## UIT TE VOEREN TAKEN
a: Neem uit de analyse van Club Brugge het stuk tussen "Analyse Club Brugge;" en "ook vrij terecht." letterlijk over, beide grenzen inbegrepen.
b: Klopt elke uitspraak hieronder volgens de analyse van Club Brugge? Antwoord per uitspraak met ja of nee en citeer letterlijk de woorden uit de tekst die de doorslag geven: (i) Club Brugge telt na de heenronde 31 punten. (ii) Club Brugge won zijn wedstrijd op Anderlecht. (iii) Club Brugge staat als enige ploeg op de vierde plaats.

Analyse Club Brugge; Mentaliteitsprobleem blijft

Thomas Dubois
| 0 reacties
Club Brugge; Mentaliteitsprobleem blijft
Foto: © SC

Club Brugge prijkt na de heenronde op een vierde plaats. Slechts op de vierde plaats, en dan nog samen met Standard. Club Brugge heeft 31 punten, twee minder dan AA Gent dat op speeldag 1 een 5-0 voor de broek kreeg van Club Brugge. AA Gent deed enkel maar beter, voor Club ging het van kwaad naar erger. Europees kon het niets verrichten, in de beker was het ook maar matig en in de competitie is het wisselvalligheid troef voor de troepen van Emilio Ferrera. Vooral in de toppers voetbalde Club Brugge heel goed, maar het kon het nooit afmaken. Op Anderlecht werd er verloren, op Genk speelde het gelijk. In de laatste thuiswedstrijd van het seizoen speelde Club 4-4 gelijk tegen Standard nadat het 4-1 voorstond. Het fluitconcert achteraf was dan ook vrij terecht.

## GEGEVENSBLOK

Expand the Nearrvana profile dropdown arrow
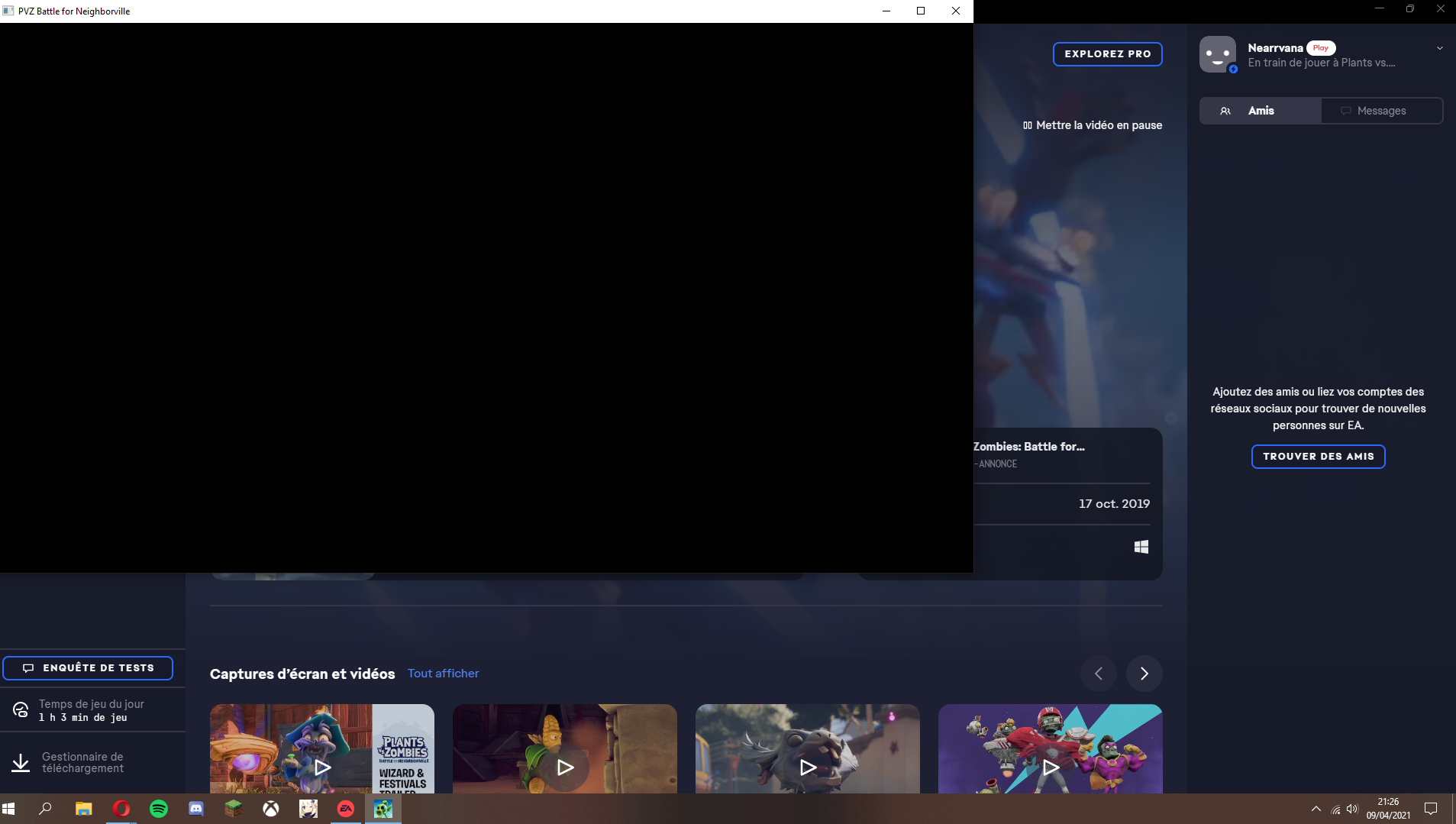The image size is (1456, 824). pos(1439,48)
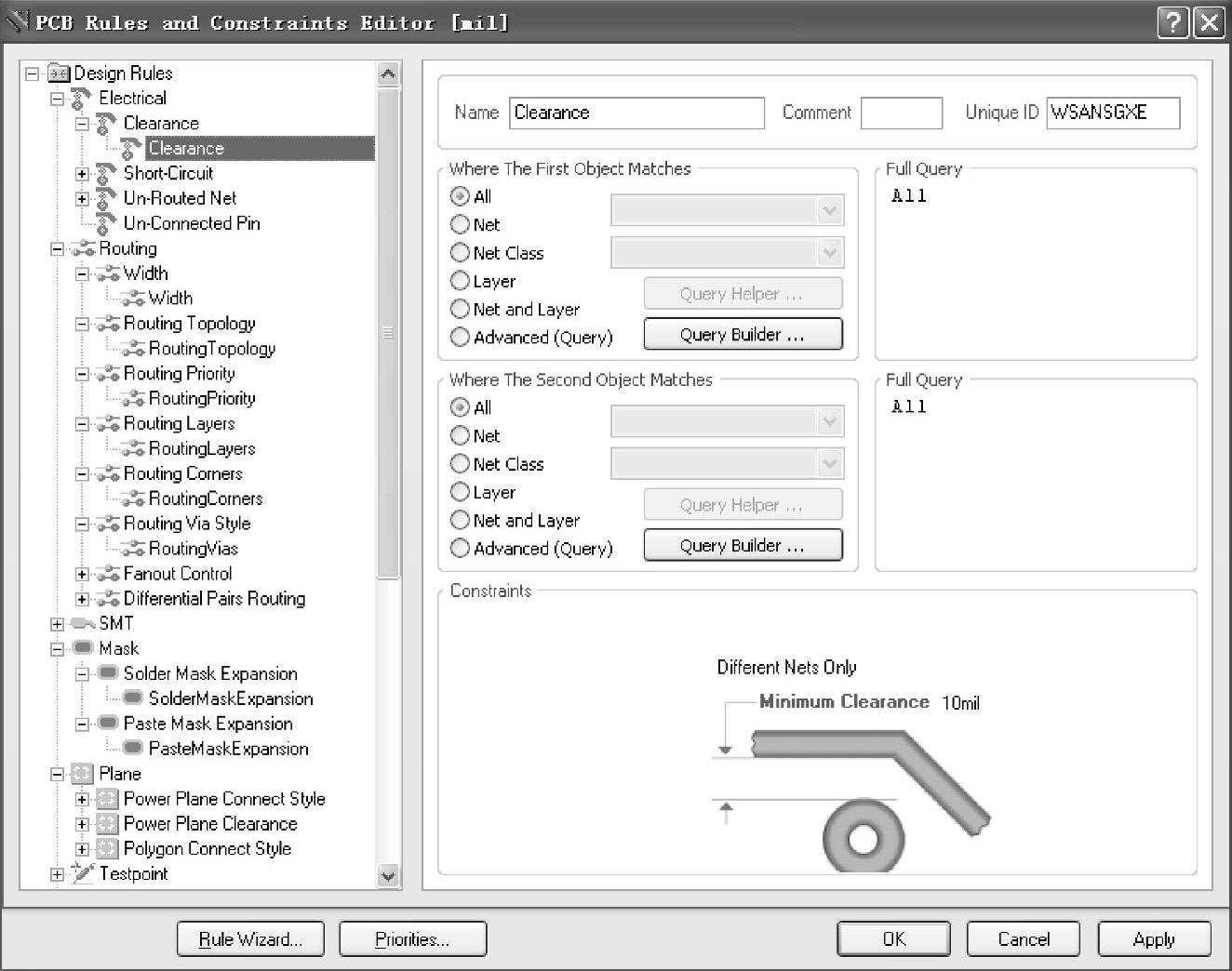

## ANTWOORDEN BIJ TAKEN
a:
Analyse Club Brugge; Mentaliteitsprobleem blijft

Thomas Dubois
| 0 reacties
Club Brugge; Mentaliteitsprobleem blijft
Foto: © SC

Club Brugge prijkt na de heenronde op een vierde plaats. Slechts op de vierde plaats, en dan nog samen met Standard. Club Brugge heeft 31 punten, twee minder dan AA Gent dat op speeldag 1 een 5-0 voor de broek kreeg van Club Brugge. AA Gent deed enkel maar beter, voor Club ging het van kwaad naar erger. Europees kon het niets verrichten, in de beker was het ook maar matig en in de competitie is het wisselvalligheid troef voor de troepen van Emilio Ferrera. Vooral in de toppers voetbalde Club Brugge heel goed, maar het kon het nooit afmaken. Op Anderlecht werd er verloren, op Genk speelde het gelijk. In de laatste thuiswedstrijd van het seizoen speelde Club 4-4 gelijk tegen Standard nadat het 4-1 voorstond. Het fluitconcert achteraf was dan ook vrij terecht.

b:
(i) Ja: "Club Brugge heeft 31 punten"
(ii) Nee: "Op Anderlecht werd er verloren"
(iii) Nee: "Slechts op de vierde plaats, en dan nog samen met Standard"